Monday, I got to observe a cesarean section. I saw a tiny little peanut enter this world. It was messy and involved more fluids/tugging than I would have thought, but the second baby girl was out none of the “yuck” mattered. The tone of the room shifted as the nurses and doctors talked about how long her toes were, her perfect lips, and her curly hair. It was amazing that there was suddenly this new human being, the one her parents had dreamed about for months. The miracle of birth and experiencing so many new things should have been more than enough energy and excitement to get me through the day. The nurse I was assigned to actually gave me the tasks of 15 min vitals checks, the hourly assessment, and generally helping out in any way possible. My confidence grew because she could trust me and I was competent. That stopped once another nurse told my professor the patient was no longer wanting a student (aka me) to be a part of her care.

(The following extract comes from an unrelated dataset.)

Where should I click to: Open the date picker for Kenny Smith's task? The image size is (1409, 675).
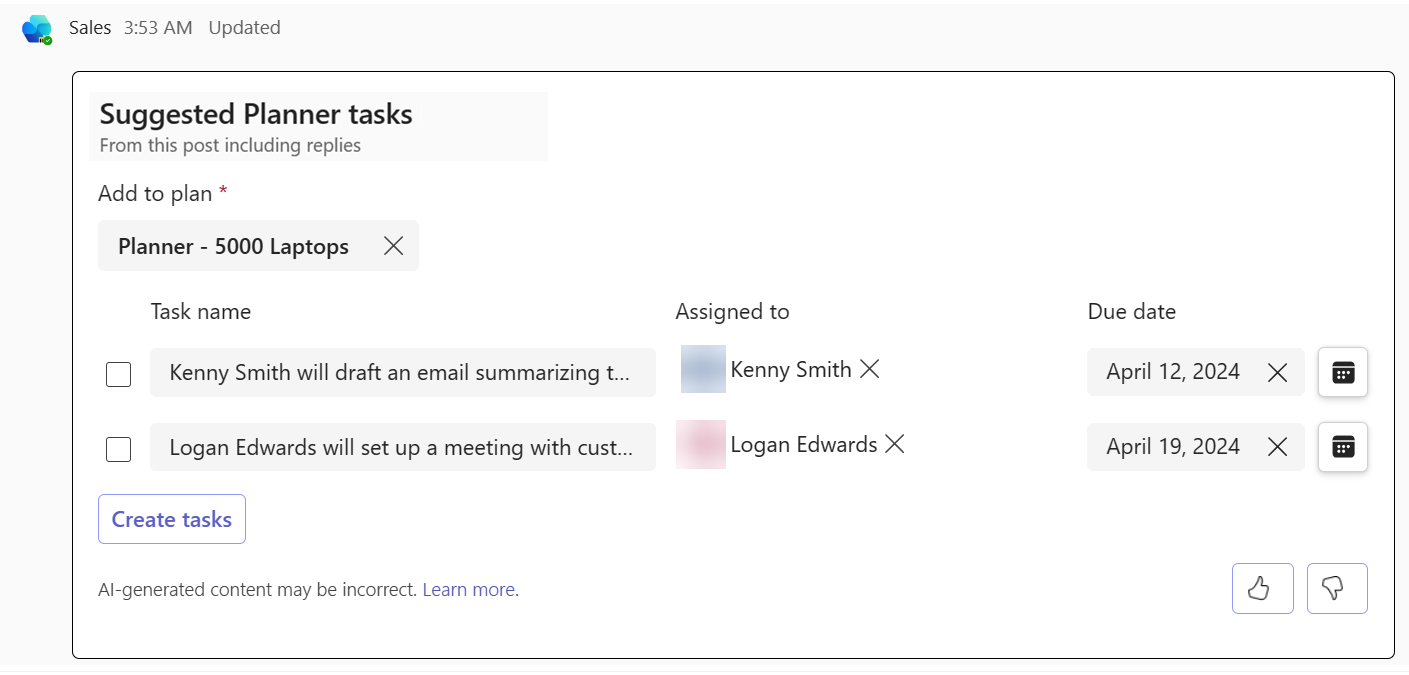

I wanted to cry. I didn’t consider any of the million reasons she could have made that decision. Instead, I decided that it was ME. I did something wrong, so wrong that she didn’t even tell me herself that she wanted to be left alone. I was a failure of a nurse. I am not competent. I annoyed her and said the wrong things. I didn’t make her feel comfortable. I was too peppy or shy or awkward. I was so focused on this belief that I had no room to consider other options, even when evidence arose.

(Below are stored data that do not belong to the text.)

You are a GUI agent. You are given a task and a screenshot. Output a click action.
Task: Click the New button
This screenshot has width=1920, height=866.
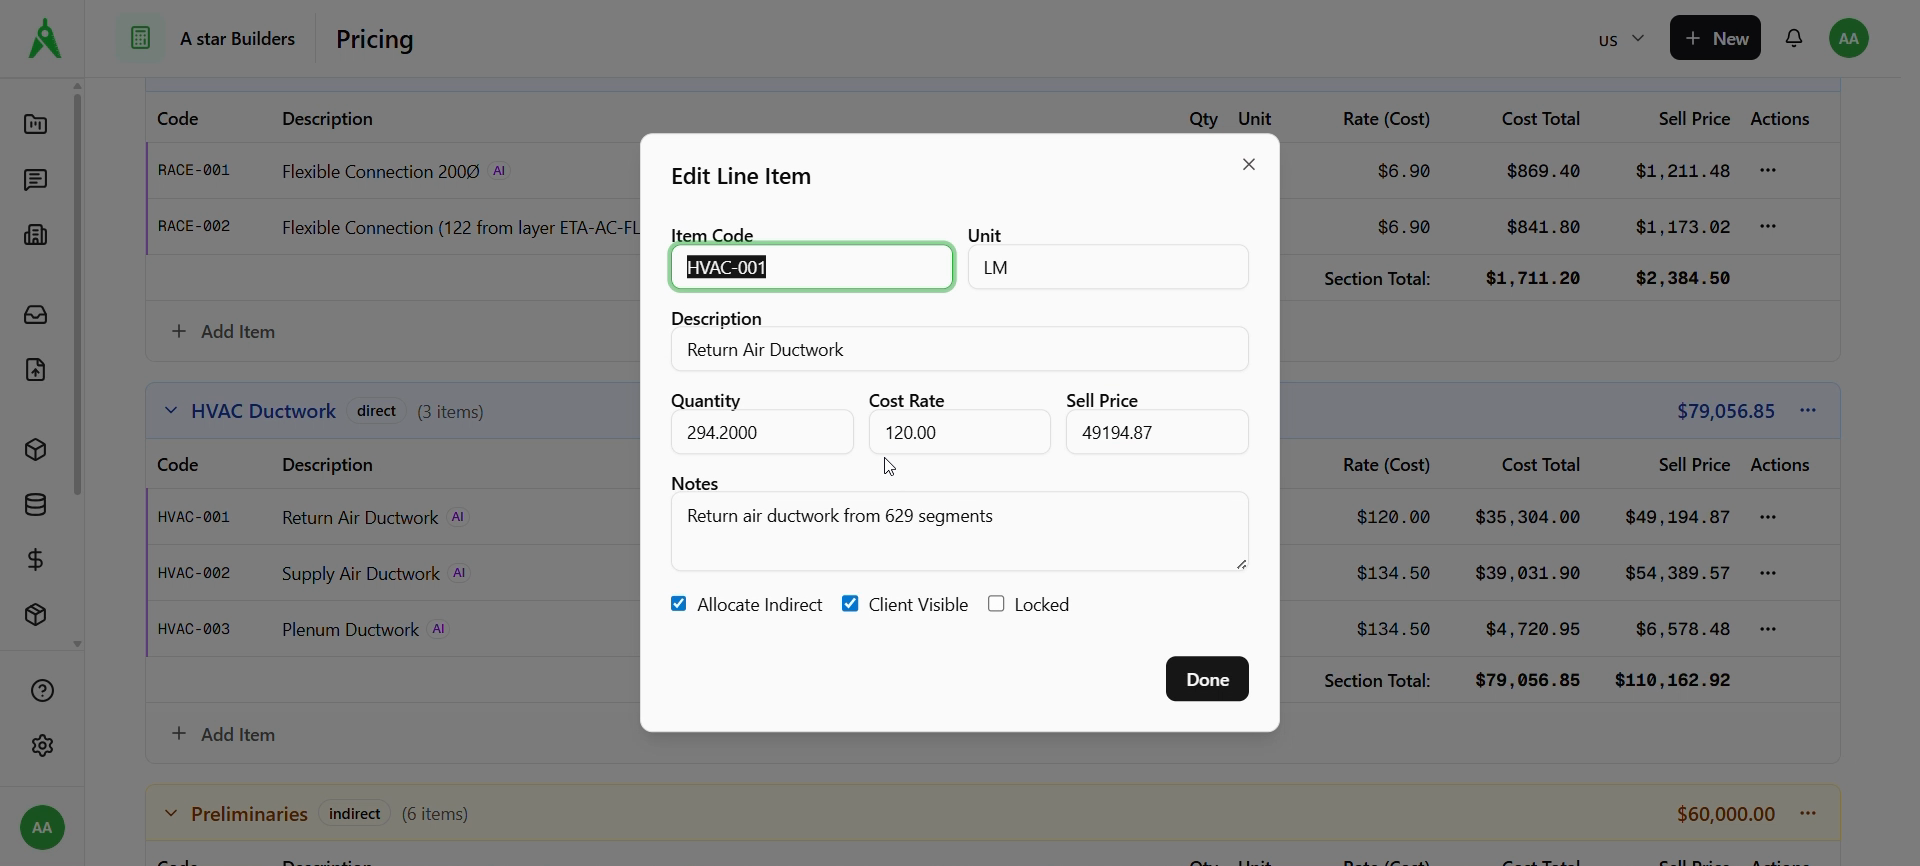[1715, 38]
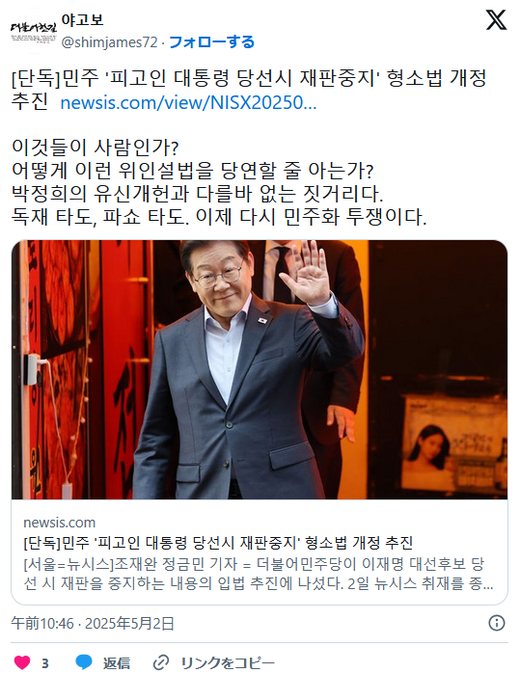Open the man waving article photo
The width and height of the screenshot is (520, 673).
pyautogui.click(x=260, y=369)
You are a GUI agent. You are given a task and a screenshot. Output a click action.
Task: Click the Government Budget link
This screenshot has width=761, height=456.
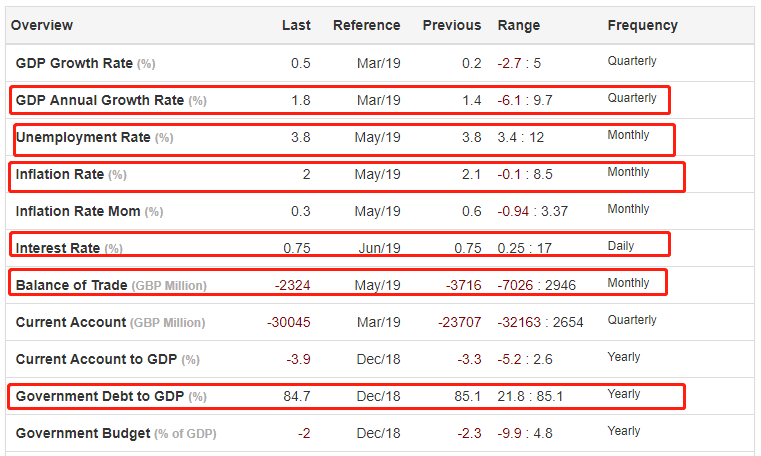coord(82,433)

I can separate this out better now, so I want to do that. I don’t need to believe these automatic negative thoughts just because they exist and seem true in the moment.
Evidence against these beliefs: my nurse continued to teach me and involved me in med preparation, my professor telling me that I had done a great job today, doing super well on charting and everything, positive responses from patients in the past.
One thing that really helped snap me out of it was a conversation with my mom. I called her, like almost every day, to let her know how things went. I told her about the incident and how down I felt about it. She immediately fought back with other reasons that the mom would request me to leave: emotional, sick of being at the hospital, tired, cranky, had visitors, didn’t want to be touched any more than necessary, wanted to avoid the questionnaire I mentioned. Those few minutes we spent talking about it helped me to realize that there wasn’t just one logical explanation. I’ll never know for sure why she made the decision, but I have to accept that I’m not some terrible person no matter what her reasoning was.
I have to remind myself that I am a student and I will make mistakes, tons of em. That’s why I’m a student. I am learning, not just the book stuff. I have to apply that to real people and situations, which is way different. I’ll have good days and bad, but I have already learned from when things haven’t gone well in the past. I am going to be a nurse one day and I won’t get there without stumbling because it’s part of the process.
I don’t want that small part of my day to linger and ruin the experience I had. Spending time in guilt and shame that I don’t deserve only brings more self-defeating behaviors. I have to move on and keep going.
In my experience when patients haven’t wanted a student nurse involved in their care it has little to do with the individual student nurse and more to do with feeling overwhelmed by the number of providers involved in their care and wanting to keep that number as small as possible.